As contribuições previdenciárias decorrentes de decisões condenatórias e homologatórias de acordos proferidos pela Justiça do Trabalho deverão ser atualizadas pela taxa Selic. A decisão unânime é do Tribunal Regional do Trabalho da 2ª Região (Grande São Paulo e litoral paulista), que acolheu pedido da Advocacia-Geral da União e decidiu que a taxa deve ser aplicada como índice de juros de mora. A tese passa a ter efeito vinculante nos 46 municípios sob jurisdição do tribunal.

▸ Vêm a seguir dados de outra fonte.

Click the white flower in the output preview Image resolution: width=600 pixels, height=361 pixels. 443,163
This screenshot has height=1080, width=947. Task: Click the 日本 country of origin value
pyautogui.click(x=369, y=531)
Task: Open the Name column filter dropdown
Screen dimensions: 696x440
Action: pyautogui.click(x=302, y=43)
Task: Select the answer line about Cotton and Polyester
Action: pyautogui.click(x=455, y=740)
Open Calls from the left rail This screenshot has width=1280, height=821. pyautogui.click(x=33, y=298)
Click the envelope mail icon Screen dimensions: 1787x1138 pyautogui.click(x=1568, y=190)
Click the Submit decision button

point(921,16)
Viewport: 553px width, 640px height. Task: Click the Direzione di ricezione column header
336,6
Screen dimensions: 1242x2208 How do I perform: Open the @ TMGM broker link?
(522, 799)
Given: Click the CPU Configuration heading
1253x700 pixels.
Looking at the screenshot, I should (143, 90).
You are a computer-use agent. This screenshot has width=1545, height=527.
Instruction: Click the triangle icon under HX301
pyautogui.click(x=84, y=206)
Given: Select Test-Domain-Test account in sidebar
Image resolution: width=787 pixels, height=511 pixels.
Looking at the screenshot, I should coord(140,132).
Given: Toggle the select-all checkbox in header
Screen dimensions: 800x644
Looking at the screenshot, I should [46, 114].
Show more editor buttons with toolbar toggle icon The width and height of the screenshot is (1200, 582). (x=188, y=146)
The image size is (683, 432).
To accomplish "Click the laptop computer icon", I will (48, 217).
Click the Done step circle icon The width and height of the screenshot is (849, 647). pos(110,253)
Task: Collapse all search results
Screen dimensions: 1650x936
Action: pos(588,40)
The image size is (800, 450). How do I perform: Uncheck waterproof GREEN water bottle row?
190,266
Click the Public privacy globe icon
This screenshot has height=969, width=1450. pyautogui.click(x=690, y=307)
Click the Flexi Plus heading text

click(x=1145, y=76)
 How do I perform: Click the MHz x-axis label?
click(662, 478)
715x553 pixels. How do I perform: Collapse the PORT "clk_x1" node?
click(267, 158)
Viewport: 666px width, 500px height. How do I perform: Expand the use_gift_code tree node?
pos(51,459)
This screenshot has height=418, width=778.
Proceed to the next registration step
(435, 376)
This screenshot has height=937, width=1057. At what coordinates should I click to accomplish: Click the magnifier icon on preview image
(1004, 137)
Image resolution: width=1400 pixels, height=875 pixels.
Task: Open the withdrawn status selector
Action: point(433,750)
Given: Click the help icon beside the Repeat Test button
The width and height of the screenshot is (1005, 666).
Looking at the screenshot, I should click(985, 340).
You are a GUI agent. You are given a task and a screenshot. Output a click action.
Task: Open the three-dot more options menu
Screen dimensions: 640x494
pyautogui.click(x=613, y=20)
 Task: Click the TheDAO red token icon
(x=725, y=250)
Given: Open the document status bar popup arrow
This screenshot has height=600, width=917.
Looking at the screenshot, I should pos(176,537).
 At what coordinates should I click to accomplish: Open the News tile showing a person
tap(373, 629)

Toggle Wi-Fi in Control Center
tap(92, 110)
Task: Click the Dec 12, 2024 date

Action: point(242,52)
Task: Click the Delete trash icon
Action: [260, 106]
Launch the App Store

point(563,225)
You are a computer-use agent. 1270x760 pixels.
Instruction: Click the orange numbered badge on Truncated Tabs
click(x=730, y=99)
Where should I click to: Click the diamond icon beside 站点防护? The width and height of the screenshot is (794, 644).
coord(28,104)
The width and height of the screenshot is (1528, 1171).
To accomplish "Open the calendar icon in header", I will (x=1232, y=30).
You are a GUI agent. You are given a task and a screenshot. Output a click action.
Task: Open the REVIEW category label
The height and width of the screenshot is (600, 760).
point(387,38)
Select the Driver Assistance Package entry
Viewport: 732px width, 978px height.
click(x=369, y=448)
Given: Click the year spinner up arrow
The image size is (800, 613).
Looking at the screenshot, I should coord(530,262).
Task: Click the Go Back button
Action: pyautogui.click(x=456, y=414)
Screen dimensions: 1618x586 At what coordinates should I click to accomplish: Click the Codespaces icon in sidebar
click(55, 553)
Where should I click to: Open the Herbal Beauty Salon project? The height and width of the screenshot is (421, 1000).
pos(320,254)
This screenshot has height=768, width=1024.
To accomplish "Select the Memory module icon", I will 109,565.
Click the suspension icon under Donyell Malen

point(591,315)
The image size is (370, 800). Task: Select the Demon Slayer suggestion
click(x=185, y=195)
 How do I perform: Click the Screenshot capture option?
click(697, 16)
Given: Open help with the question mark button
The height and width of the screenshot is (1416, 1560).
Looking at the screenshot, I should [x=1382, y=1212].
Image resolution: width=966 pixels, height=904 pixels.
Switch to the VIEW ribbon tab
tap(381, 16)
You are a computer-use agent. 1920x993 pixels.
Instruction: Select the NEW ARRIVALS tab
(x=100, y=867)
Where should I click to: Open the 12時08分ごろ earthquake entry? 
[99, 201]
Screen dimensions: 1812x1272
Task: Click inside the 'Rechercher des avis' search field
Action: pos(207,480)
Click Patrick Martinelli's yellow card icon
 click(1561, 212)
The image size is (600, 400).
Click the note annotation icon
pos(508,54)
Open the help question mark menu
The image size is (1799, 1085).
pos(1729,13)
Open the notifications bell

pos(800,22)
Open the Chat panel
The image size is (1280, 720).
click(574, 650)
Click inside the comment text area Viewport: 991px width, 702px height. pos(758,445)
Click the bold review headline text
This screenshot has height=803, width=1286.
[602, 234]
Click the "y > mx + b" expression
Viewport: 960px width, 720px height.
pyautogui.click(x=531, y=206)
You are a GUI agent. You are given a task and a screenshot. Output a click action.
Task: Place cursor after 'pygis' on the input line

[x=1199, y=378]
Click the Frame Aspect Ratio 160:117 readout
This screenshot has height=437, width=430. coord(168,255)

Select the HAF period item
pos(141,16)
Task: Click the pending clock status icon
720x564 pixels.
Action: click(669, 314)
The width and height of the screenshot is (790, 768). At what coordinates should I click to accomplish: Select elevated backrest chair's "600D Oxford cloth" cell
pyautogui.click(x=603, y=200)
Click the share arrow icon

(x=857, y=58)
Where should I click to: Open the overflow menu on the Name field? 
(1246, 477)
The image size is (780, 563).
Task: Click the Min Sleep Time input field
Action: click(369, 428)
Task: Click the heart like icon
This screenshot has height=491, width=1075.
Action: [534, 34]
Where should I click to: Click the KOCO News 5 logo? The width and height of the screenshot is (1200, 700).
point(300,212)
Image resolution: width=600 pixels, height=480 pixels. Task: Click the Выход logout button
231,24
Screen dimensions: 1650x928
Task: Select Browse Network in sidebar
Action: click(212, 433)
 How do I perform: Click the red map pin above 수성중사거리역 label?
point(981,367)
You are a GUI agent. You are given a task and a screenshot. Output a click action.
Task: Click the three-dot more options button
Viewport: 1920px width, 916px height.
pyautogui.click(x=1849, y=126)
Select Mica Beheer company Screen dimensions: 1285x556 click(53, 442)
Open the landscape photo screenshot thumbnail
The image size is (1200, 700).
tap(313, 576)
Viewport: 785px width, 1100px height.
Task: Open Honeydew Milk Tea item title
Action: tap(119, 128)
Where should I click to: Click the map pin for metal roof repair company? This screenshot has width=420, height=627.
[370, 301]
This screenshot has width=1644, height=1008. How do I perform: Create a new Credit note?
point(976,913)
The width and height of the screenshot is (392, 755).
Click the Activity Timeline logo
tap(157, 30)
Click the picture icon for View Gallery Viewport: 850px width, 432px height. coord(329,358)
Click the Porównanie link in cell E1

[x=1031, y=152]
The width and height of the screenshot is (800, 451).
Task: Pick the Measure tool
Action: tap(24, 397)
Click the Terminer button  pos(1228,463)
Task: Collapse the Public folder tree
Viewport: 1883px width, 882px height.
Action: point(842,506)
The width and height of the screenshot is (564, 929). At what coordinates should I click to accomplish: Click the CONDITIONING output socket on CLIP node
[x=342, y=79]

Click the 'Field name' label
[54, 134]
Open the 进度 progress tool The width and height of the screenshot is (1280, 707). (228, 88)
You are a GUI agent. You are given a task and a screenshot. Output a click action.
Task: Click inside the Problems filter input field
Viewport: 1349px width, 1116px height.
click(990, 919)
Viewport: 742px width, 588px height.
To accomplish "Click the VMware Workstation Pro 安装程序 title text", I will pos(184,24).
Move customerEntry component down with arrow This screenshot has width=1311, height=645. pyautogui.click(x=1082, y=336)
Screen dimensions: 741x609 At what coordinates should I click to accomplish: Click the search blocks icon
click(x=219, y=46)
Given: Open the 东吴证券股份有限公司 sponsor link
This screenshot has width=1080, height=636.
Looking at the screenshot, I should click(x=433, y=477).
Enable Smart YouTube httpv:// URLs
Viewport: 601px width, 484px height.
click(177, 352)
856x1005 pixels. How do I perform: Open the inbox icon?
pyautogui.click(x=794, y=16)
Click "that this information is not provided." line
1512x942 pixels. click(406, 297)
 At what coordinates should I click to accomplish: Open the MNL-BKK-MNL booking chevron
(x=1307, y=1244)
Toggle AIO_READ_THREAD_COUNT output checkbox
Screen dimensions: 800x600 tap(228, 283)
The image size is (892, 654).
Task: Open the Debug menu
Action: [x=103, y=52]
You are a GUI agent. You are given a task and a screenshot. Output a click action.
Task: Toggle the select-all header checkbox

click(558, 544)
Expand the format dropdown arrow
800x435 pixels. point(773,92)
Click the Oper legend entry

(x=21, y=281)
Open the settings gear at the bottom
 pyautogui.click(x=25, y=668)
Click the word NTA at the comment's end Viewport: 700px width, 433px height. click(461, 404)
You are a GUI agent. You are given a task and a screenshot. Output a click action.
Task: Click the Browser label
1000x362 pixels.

Até então, havia cinco entendimentos distintos sobre o índice de juros aplicável às contribuições previdenciárias reconhecidas em ações trabalhistas.
A decisão do TRT-2 vale para contribuições previdenciárias decorrentes de decisões condenatórias e homologatórias de acordo proferidas pela Justiça do Trabalho. Com isso, o tribunal fixou uma tese mais ampla quanto às situações abrangidas e ao regime de apuração.
O efeito vinculante do TRT-2 poderá ser estendido para todo o Brasil se houver recurso da varejista no TST, em que também há divergência sobre o índice, e se a corte federal confirmar a Selic para corrigir créditos previdenciários da União. Com informações da assessoria de imprensa da AGU.